The potential of bioprocessing in a circular plastic economy has strongly stimulated research into the enzymatic degradation of different synthetic polymers. Particular interest has been devoted to the commonly used polyester, poly(ethylene terephthalate) (PET), and a number of PET hydrolases have been described. However, a kinetic framework for comparisons of PET hydrolases (or other plastic-degrading enzymes) acting on the insoluble substrate has not been established. Herein, we propose such a framework, which we have tested against kinetic measurements for four PET hydrolases. The analysis provided values of k(cat) and K-M, as well as an apparent specificity constant in the conventional units of M(-1)s(-1). These parameters, together with experimental values for the number of enzyme attack sites on the PET surface, enabled comparative analyses. A variant of the PET hydrolase from Ideonella sakaiensis was the most efficient enzyme at ambient conditions; it relied on a high k(cat) rather than a low K-M. Moreover, both soluble and insoluble PET fragments were consistently hydrolyzed much faster than intact PET. This suggests that interactions between polymer strands slow down PET degradation, whereas the chemical steps of catalysis and the low accessibility associated with solid substrate were less important for the overall rate. Finally, the investigated enzymes showed a remarkable substrate affinity, and reached half the saturation rate on PET when the concentration of attack sites in the suspension was only about 50 nM. We propose that this is linked to nonspecific adsorption, which promotes the nearness of enzyme and attack sites.

Automated summary

Research on enzymatic degradation of synthetic polymers, particularly PET, has been stimulated by the potential of bioprocessing in a circular plastic economy.

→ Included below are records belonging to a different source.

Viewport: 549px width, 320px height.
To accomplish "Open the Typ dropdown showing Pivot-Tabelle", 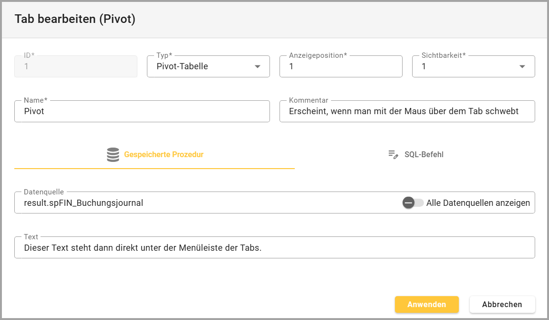I will point(203,67).
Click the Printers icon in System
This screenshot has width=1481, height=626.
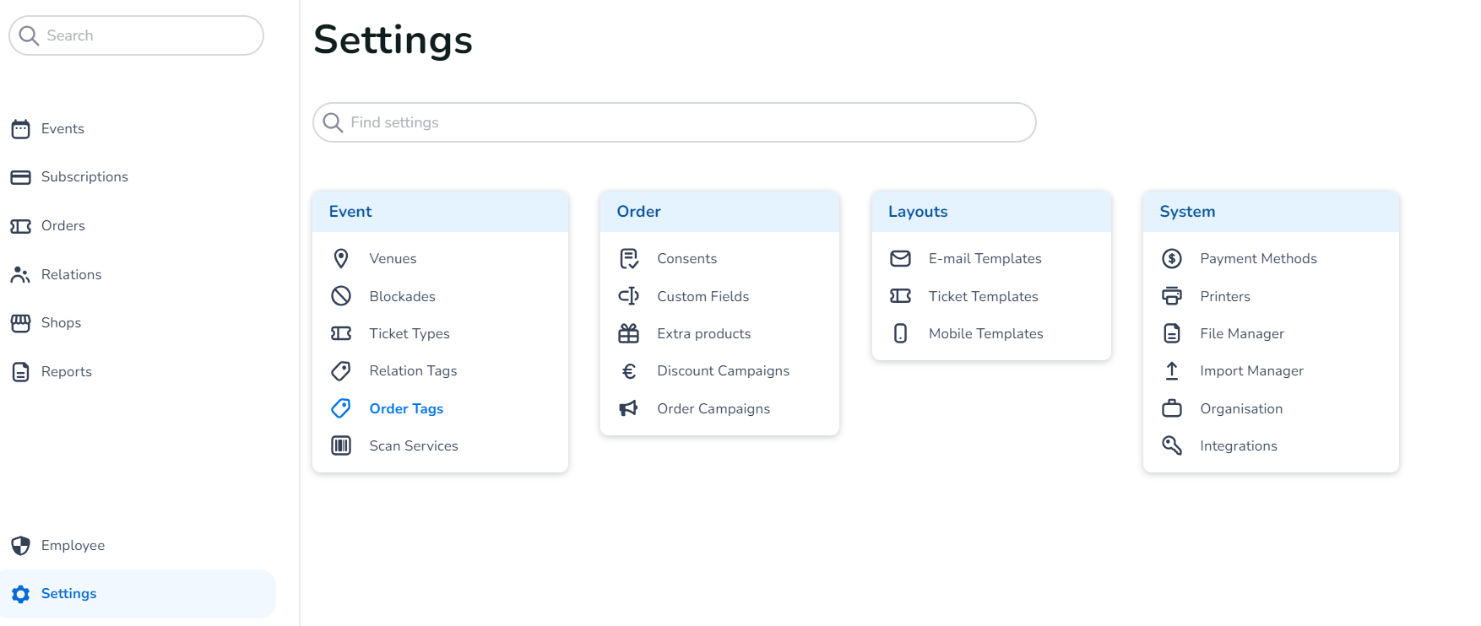tap(1172, 296)
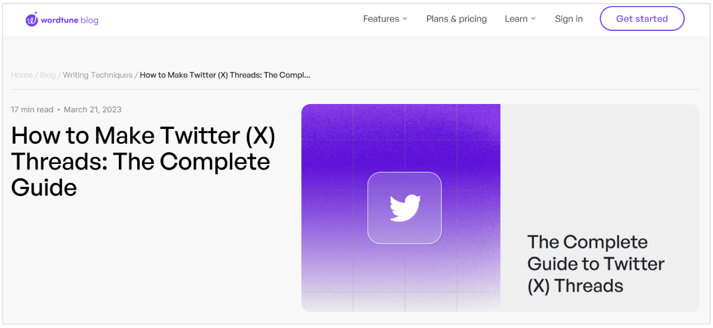Open the Features menu

(381, 19)
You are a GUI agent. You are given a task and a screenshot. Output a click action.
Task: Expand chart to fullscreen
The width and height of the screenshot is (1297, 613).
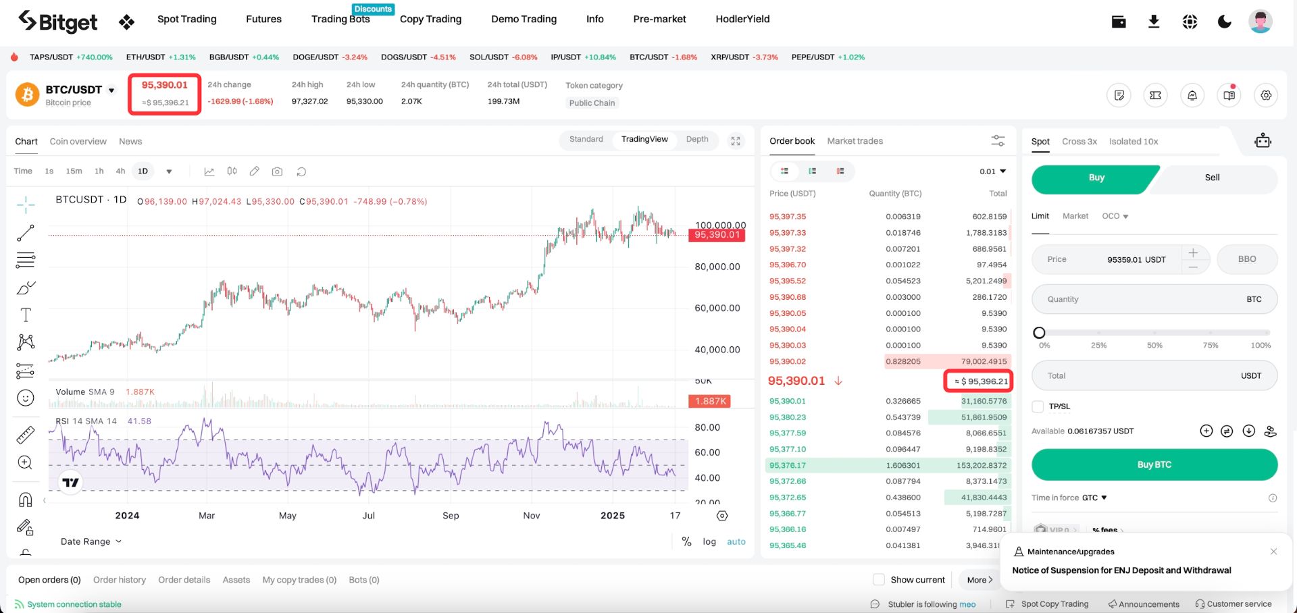tap(736, 141)
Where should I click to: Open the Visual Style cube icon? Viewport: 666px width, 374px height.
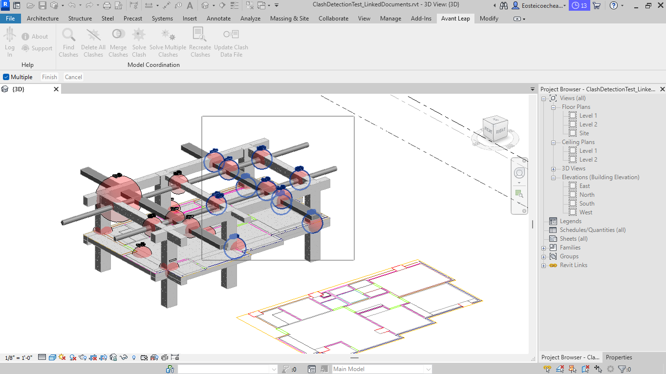click(x=52, y=357)
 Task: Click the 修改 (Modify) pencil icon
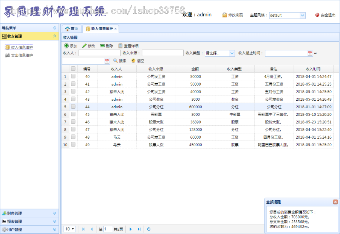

A kinetic framework for comparisons of PET hydrolases acting on insoluble substrate has been proposed and tested, revealing that a variant of the PET hydrolase from Ideonella sakaiensis is the most efficient enzyme at ambient conditions. Additionally, both soluble and insoluble PET fragments were hydrolyzed faster than intact PET, suggesting that interactions between polymer strands play a role in slowing down PET degradation.